WORK REQUIRED
Write out, as an exact transcription, the line that has "Collapse the Lifecycle node" and each line after it through the end of the data below.

DATA TO EXAMINE
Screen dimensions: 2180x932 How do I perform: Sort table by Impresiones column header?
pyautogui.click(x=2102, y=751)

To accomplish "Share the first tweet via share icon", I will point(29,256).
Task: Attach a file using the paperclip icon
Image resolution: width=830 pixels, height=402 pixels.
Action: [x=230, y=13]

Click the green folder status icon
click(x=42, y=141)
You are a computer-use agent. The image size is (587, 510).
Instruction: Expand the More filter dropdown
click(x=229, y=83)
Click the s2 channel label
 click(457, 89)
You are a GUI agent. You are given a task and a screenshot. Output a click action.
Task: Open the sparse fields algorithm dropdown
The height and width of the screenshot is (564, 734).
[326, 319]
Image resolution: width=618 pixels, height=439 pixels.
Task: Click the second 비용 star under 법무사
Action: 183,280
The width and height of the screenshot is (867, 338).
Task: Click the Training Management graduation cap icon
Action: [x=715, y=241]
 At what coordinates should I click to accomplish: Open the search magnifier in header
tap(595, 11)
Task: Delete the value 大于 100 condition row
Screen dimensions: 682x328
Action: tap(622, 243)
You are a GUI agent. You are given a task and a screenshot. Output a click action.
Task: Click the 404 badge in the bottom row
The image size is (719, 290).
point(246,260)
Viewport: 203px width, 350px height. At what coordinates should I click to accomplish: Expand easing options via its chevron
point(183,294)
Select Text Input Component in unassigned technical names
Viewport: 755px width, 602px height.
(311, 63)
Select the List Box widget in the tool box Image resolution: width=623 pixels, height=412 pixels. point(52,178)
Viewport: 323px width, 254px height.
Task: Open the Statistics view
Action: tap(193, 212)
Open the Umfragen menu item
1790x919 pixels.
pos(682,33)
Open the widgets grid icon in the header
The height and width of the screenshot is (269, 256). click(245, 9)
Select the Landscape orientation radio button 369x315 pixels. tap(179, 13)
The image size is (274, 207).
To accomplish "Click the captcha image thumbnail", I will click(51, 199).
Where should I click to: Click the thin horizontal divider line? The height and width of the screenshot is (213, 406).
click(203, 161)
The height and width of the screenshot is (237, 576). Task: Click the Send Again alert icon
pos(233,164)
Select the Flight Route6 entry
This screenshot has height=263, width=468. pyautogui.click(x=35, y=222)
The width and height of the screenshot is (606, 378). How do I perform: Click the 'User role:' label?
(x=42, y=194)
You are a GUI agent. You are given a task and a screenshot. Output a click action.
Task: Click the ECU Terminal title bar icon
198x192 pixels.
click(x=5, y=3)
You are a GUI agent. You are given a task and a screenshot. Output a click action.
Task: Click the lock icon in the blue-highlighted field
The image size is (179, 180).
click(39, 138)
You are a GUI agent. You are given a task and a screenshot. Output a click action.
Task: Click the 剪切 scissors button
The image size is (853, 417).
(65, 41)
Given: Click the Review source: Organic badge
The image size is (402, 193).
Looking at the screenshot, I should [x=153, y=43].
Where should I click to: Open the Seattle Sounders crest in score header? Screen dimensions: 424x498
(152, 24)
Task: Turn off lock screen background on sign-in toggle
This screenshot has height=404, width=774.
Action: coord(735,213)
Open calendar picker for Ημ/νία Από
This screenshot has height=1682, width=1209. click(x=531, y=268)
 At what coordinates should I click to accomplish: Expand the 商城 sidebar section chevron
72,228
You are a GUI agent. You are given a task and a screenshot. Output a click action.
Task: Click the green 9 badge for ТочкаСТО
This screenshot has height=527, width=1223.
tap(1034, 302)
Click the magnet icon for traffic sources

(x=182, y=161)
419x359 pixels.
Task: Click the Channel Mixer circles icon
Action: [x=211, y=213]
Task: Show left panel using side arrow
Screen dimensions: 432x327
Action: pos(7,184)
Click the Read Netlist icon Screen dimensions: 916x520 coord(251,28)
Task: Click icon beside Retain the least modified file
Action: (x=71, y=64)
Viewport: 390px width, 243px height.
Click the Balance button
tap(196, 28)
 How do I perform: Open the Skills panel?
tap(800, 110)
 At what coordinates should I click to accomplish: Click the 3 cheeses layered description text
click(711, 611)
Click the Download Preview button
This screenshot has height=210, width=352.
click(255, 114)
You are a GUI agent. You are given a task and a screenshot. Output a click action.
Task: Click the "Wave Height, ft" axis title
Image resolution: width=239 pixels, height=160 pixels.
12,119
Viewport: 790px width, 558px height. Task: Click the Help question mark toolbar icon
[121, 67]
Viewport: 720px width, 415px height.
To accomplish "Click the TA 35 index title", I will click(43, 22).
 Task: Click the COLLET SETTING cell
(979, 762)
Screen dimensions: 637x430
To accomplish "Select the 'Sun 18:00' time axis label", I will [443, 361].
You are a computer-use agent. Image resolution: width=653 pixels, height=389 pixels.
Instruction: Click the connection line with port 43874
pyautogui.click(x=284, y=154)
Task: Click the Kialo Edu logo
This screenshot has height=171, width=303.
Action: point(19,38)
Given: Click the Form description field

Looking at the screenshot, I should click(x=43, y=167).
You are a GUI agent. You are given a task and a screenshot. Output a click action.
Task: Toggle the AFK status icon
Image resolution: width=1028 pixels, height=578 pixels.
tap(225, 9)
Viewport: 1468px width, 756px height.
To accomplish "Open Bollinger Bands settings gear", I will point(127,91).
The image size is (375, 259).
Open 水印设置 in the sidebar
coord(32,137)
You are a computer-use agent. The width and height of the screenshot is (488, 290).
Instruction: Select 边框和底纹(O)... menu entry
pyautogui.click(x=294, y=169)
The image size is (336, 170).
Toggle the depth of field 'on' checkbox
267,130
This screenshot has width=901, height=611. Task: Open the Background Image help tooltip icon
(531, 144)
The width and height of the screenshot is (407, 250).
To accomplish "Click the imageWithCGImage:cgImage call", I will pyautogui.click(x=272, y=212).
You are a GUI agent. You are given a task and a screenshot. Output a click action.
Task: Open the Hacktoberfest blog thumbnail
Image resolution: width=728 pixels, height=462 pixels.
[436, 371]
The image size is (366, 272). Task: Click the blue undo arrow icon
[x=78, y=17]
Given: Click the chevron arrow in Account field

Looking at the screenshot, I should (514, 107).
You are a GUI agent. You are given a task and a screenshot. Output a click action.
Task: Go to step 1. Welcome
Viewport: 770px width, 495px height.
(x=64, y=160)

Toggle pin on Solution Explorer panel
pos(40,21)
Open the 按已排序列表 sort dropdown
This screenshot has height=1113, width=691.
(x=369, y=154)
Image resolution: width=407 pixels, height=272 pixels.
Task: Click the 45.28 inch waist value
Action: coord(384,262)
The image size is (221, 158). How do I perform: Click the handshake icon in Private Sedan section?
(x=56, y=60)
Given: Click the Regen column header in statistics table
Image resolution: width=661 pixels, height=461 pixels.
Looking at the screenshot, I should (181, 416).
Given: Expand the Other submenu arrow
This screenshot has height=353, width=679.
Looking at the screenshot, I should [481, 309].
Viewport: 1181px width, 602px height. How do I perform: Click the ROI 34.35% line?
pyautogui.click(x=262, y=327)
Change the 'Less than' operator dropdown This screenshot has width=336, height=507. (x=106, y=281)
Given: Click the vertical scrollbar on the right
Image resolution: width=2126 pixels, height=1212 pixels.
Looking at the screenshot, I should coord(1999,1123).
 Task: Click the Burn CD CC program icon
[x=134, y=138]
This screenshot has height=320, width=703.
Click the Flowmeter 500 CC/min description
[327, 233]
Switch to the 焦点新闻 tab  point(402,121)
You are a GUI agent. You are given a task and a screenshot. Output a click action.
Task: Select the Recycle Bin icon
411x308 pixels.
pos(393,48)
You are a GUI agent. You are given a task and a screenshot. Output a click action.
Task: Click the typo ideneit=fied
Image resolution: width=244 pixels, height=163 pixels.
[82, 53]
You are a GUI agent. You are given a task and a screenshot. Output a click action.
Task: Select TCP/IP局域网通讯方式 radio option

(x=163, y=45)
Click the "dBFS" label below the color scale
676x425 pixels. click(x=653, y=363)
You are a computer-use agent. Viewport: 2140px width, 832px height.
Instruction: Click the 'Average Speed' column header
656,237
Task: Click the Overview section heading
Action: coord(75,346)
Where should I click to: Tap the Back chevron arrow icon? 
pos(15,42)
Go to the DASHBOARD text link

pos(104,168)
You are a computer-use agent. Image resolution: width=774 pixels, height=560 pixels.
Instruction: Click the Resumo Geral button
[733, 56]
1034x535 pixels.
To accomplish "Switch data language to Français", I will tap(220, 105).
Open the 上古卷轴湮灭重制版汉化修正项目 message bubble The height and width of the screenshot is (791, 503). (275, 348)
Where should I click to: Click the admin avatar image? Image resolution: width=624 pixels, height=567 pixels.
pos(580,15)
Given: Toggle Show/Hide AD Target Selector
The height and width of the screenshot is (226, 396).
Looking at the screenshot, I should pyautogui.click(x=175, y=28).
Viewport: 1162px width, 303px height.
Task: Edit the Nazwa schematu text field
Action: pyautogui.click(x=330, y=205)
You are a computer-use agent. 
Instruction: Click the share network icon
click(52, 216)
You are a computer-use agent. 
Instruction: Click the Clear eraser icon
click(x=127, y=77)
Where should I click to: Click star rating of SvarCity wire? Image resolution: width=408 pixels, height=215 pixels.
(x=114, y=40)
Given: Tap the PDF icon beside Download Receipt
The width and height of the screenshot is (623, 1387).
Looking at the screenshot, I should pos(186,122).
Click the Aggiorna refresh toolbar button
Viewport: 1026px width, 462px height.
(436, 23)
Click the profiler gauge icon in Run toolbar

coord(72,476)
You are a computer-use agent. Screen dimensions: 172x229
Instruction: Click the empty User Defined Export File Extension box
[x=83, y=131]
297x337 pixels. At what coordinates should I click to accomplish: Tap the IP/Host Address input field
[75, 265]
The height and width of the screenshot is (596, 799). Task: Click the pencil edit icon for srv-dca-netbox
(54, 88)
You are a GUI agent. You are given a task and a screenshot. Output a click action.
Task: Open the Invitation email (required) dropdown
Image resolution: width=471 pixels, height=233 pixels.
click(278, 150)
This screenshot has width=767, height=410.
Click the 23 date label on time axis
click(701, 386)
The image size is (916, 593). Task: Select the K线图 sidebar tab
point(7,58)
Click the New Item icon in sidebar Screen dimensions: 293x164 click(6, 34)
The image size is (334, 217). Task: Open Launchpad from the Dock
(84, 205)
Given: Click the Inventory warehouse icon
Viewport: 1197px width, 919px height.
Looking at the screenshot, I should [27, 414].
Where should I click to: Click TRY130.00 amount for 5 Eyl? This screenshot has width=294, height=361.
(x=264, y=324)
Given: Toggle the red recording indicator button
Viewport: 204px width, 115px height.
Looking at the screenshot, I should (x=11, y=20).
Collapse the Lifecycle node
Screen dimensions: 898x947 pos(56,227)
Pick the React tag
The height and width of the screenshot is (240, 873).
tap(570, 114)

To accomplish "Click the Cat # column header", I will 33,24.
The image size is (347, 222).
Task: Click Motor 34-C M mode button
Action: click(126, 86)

TASK ANSWER
Collapse the Lifecycle node
Screen dimensions: 898x947 pos(56,227)
Pick the React tag
The height and width of the screenshot is (240, 873).
tap(570, 114)

To accomplish "Click the Cat # column header", I will 33,24.
The image size is (347, 222).
Task: Click Motor 34-C M mode button
Action: click(126, 86)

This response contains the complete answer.